━━ PAGE EXTRACT ━━
(ANET) Arista Networks, Inc. Bundle
What does Arista Networks do?
Arista Networks, Inc. is a networking company listed on the New York Stock Exchange under the ticker ANET. In plain English, it builds the high-performance switching, routing, software, telemetry, and network-management stack that large cloud, AI, enterprise campus, and wide-area networks use to move data reliably at scale. The company describes itself as an industry leader in data-driven, client-to-cloud networking for large data center, AI, campus, and routing environments on its official company overview.
Which markets does Arista serve?
Arista is best understood as an infrastructure supplier to organizations whose networks are too large, too latency-sensitive, or too automated for ordinary enterprise switches. Its customer base includes Cloud and AI Titans, AI and specialty providers, large enterprises, financial services firms, and service providers. In its 2025 Form 10-K, Arista frames the business around “Centers of Data”: AI Centers, Data Centers, Campus Centers, and WAN Centers. That framing matters because the company is not only selling boxes; it is trying to make one operating system and management model span multiple network domains.
| Identity item | Arista-specific detail | Research implication |
|---|---|---|
| Official company | Arista Networks, Inc. (ANET), NYSE-listed | A focused networking infrastructure company rather than a diversified hardware conglomerate. |
| Operating domains | AI Centers, Data Centers, Campus Centers, WAN Centers | Growth depends on hyperscale AI buildouts plus enterprise adoption outside classic cloud data centers. |
| Core technology layer | EOS, network applications, Ethernet switching and routing platforms | Software consistency is central to the moat even when revenue is reported mainly as product revenue. |
| Disclosure structure | One reportable segment, with product/service and geographic revenue details | Investors must analyze product mix, geography, customer concentration, and margins rather than formal divisions. |
How does Arista make money, and which revenue streams matter most?
━━━
━━ SUPPLIED MATERIAL ━━
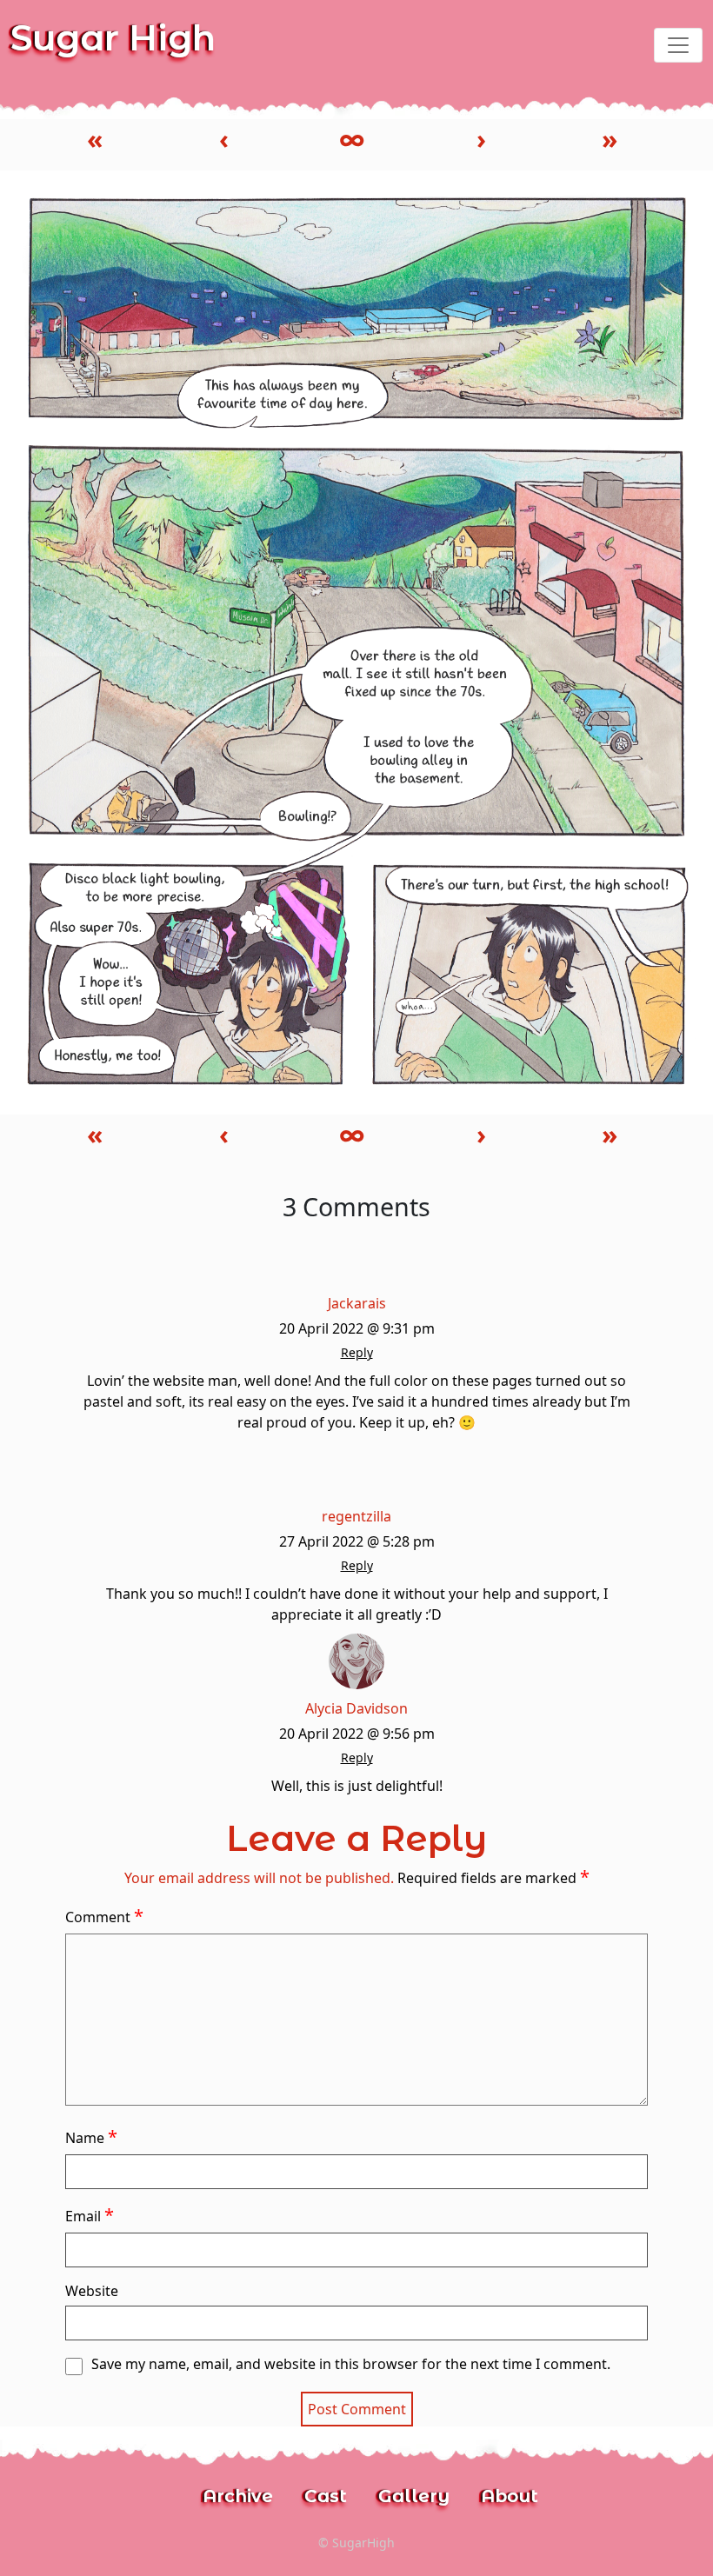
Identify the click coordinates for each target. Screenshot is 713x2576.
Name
━━━
━━ SUPPLIED MATERIAL ━━
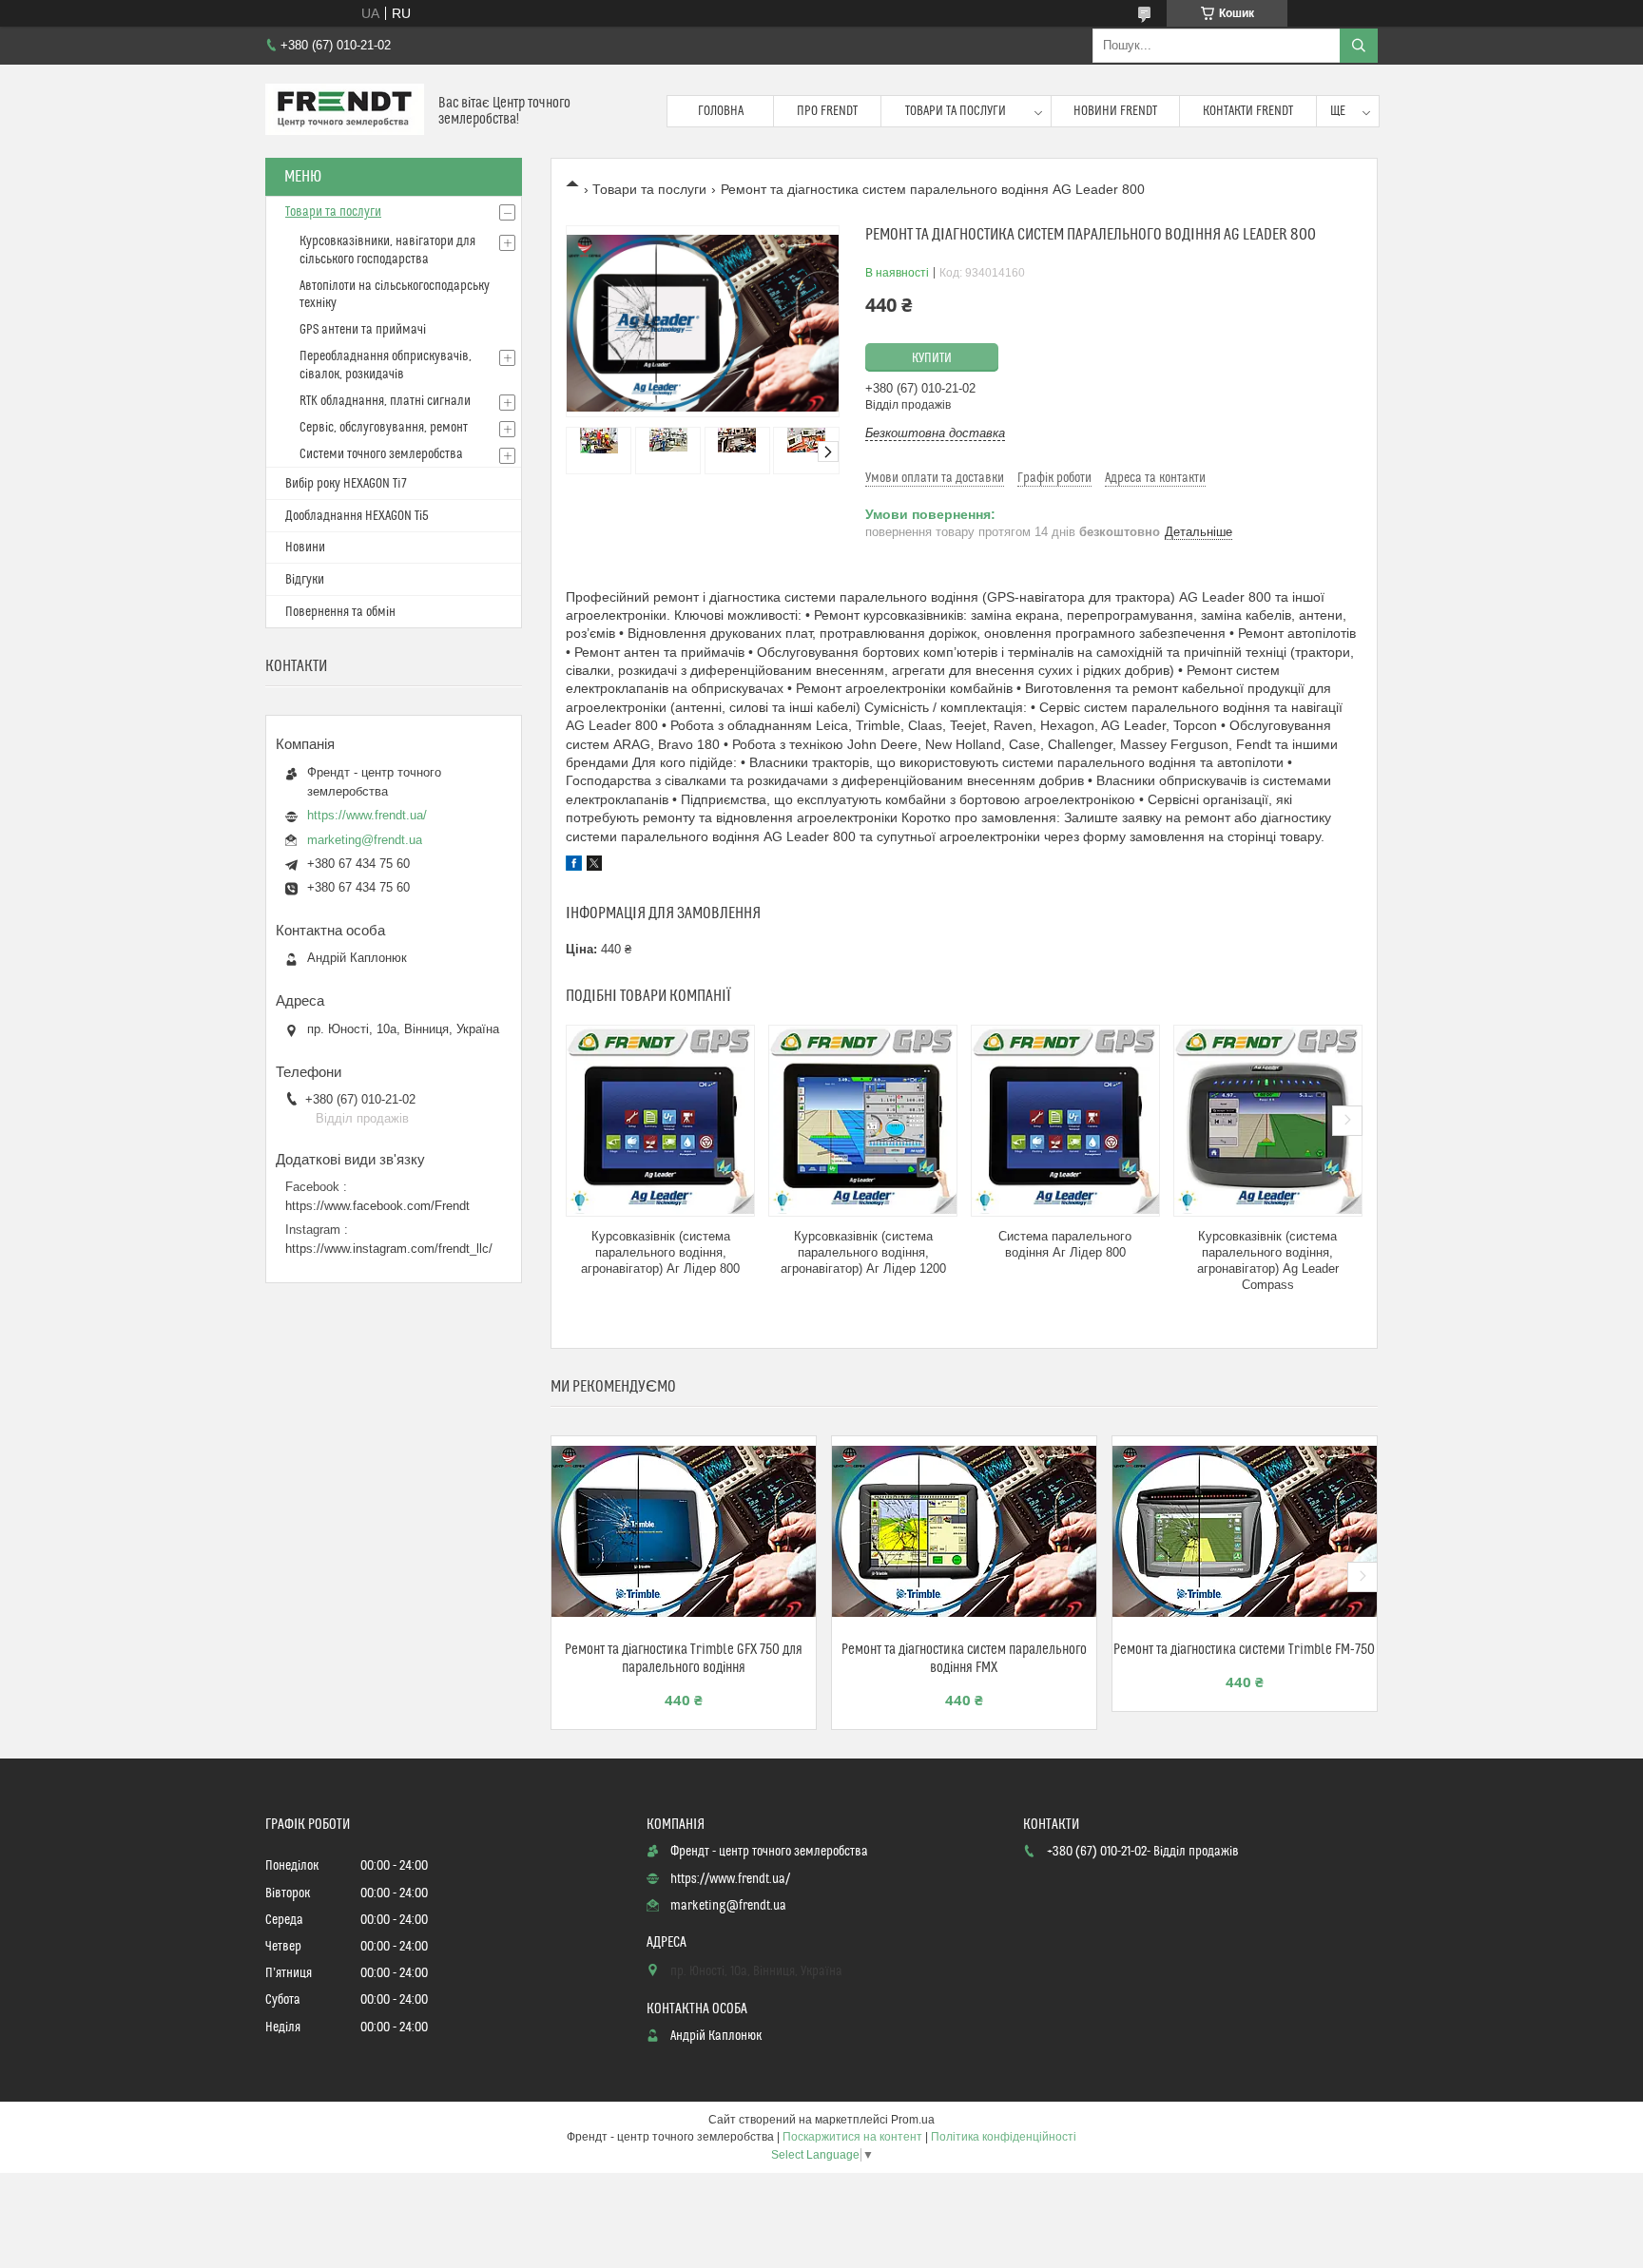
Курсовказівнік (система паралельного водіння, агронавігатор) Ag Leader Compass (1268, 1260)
━━━
TO BE DONE »
A) Please echo the stretch of the Arista Networks profile from "Arista Networks, Inc. is" through "official company overview.".
B) According to the Arista Networks profile, what ticker does the company trade under on the New York Stock Exchange?
C) Name every group the Arista Networks profile lists as part of Arista's customer base.
Rely solely on the Arista Networks profile for everything asked here.

OUTPUTS IN ORDER »
A)
Arista Networks, Inc. is a networking company listed on the New York Stock Exchange under the ticker ANET. In plain English, it builds the high-performance switching, routing, software, telemetry, and network-management stack that large cloud, AI, enterprise campus, and wide-area networks use to move data reliably at scale. The company describes itself as an industry leader in data-driven, client-to-cloud networking for large data center, AI, campus, and routing environments on its official company overview.

B) ANET

C) Cloud and AI Titans; AI and specialty providers; large enterprises; financial services firms; service providers